#### TO DO:
Answer these questions from the excerpt below about the woman called X:
(a) In what year was X pulled out of Berlin's Landwehr Canal?
(b) To which city did the soldier take her by farm wagon?
(c) How does the excerpt describe her eyes?

In 1930, a small, unidentified woman (I had better call her X) was fished out of Berlin's Landwehr Canal and taken to the Dalldorf Asylum. She refused to give any information about herself and was apparently suffering from loss of memory. But finally, little by little, her story began to emerge.

She either couldn't or wouldn't remember details of the massacre that was thought to have wiped out Czar Nicholas II, his wife, and five children, or how she escaped. She did recall that, badly wounded, she was rescued by a soldier, ''Alexander Tschaikovsky,'' who took her by farm wagon to Bucharest. She was probably raped. In any case she had a son by him and thought she had been married in a Roman Catholic church, although the ceremony may have been a fake. Her ''husband'' disappeared, and his brother brought X to Berlin, where he, too, disappeared.

Was X really Anastasia? That, it seems from this book, is no mystery at all. The one that fascinates Kurth (and me) is why the remnants of the royal family refused to acknowledge her. Friends and royal relations would recognize her (sometimes with tears); she would mention details only Anastasia could know, passed two handwriting tests, and possessed scars in the right places; and her eyes, like the czar's, were a distinct, brilliant blue.

#### STORED DATA:
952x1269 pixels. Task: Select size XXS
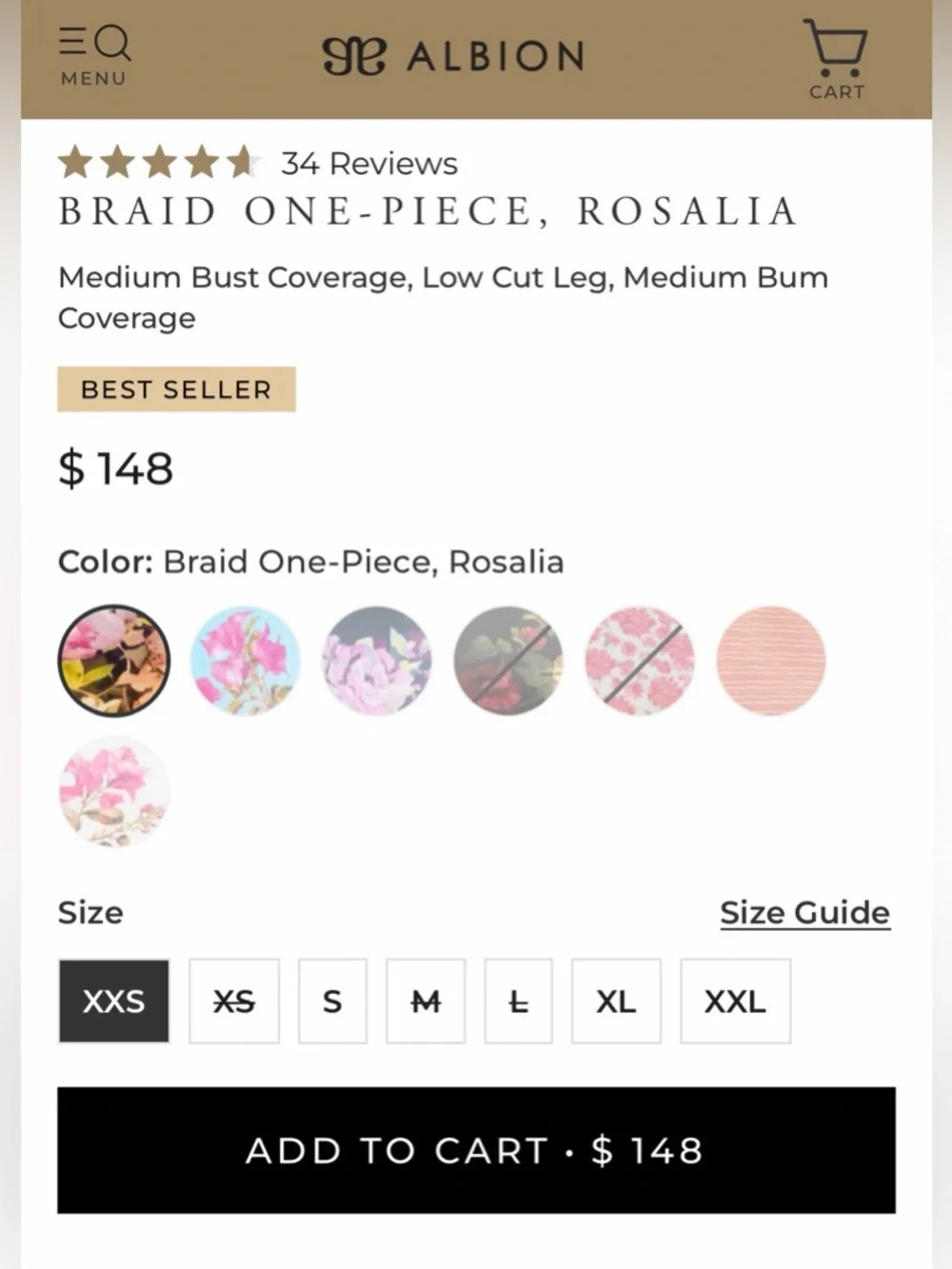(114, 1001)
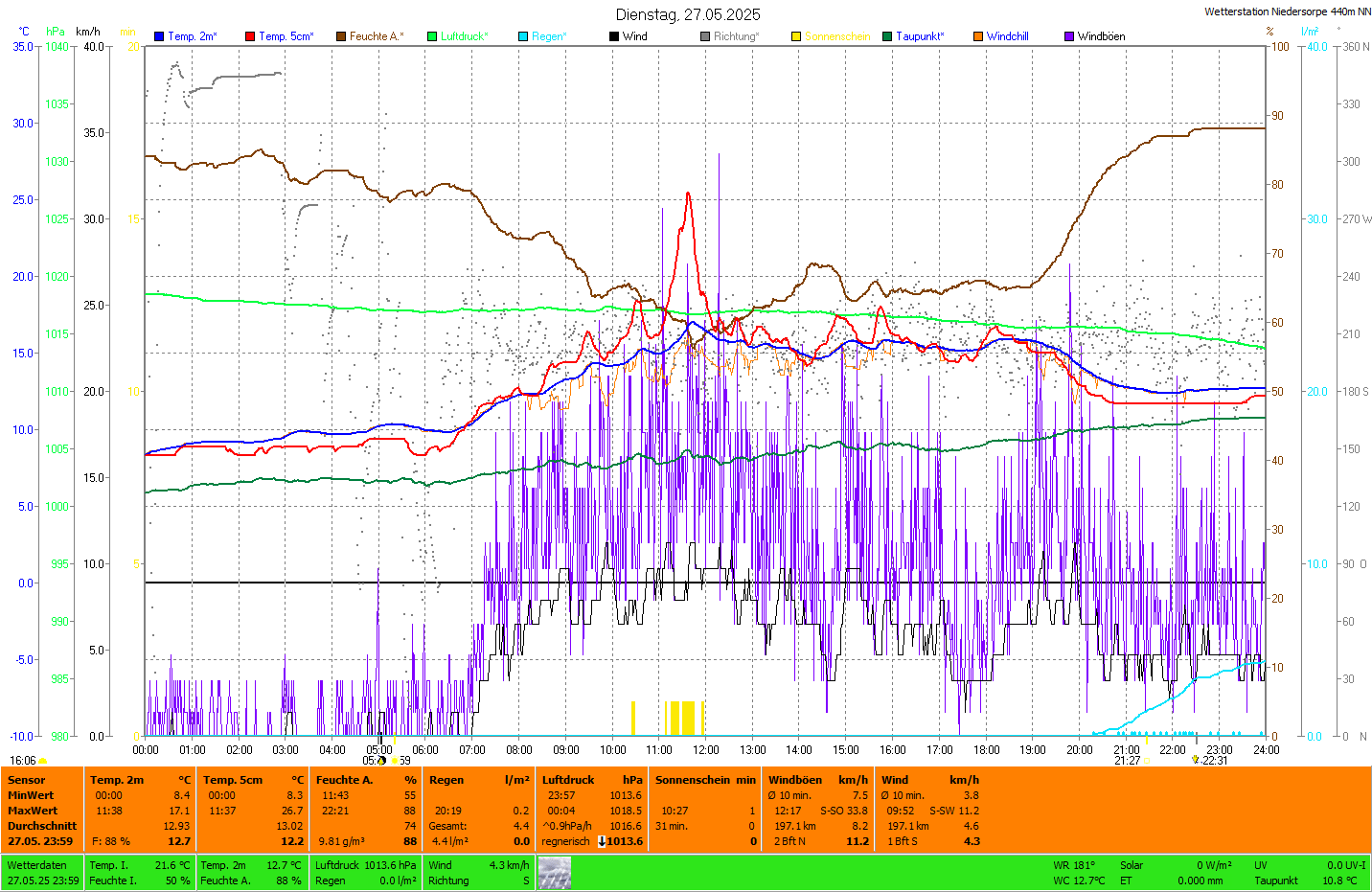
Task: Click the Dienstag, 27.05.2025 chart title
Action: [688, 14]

--

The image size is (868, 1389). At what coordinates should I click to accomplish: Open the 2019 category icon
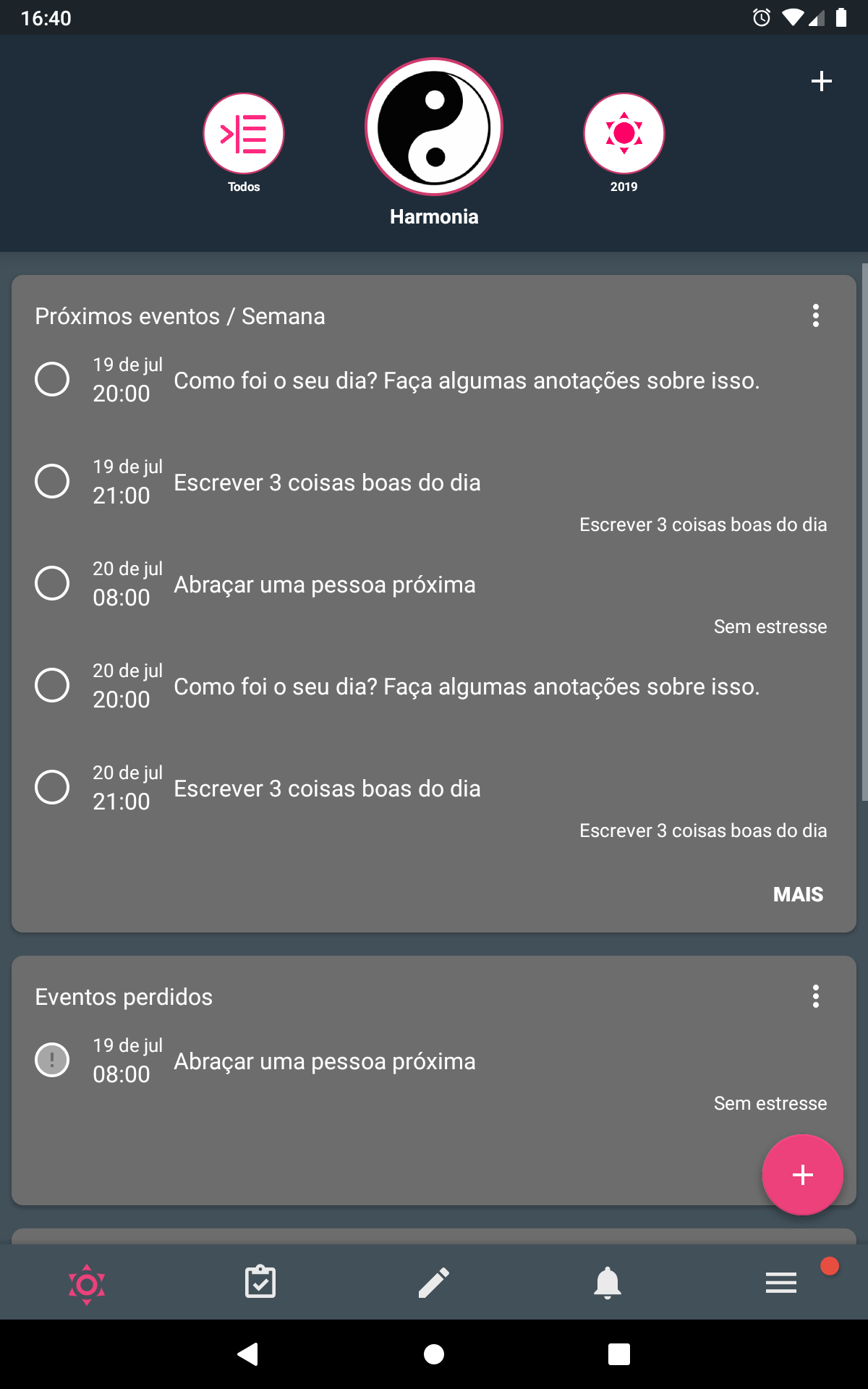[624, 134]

#### REPLY TO THE EXERCISE:
(a) 1930
(b) Bucharest
(c) A distinct, brilliant blue, like the czar's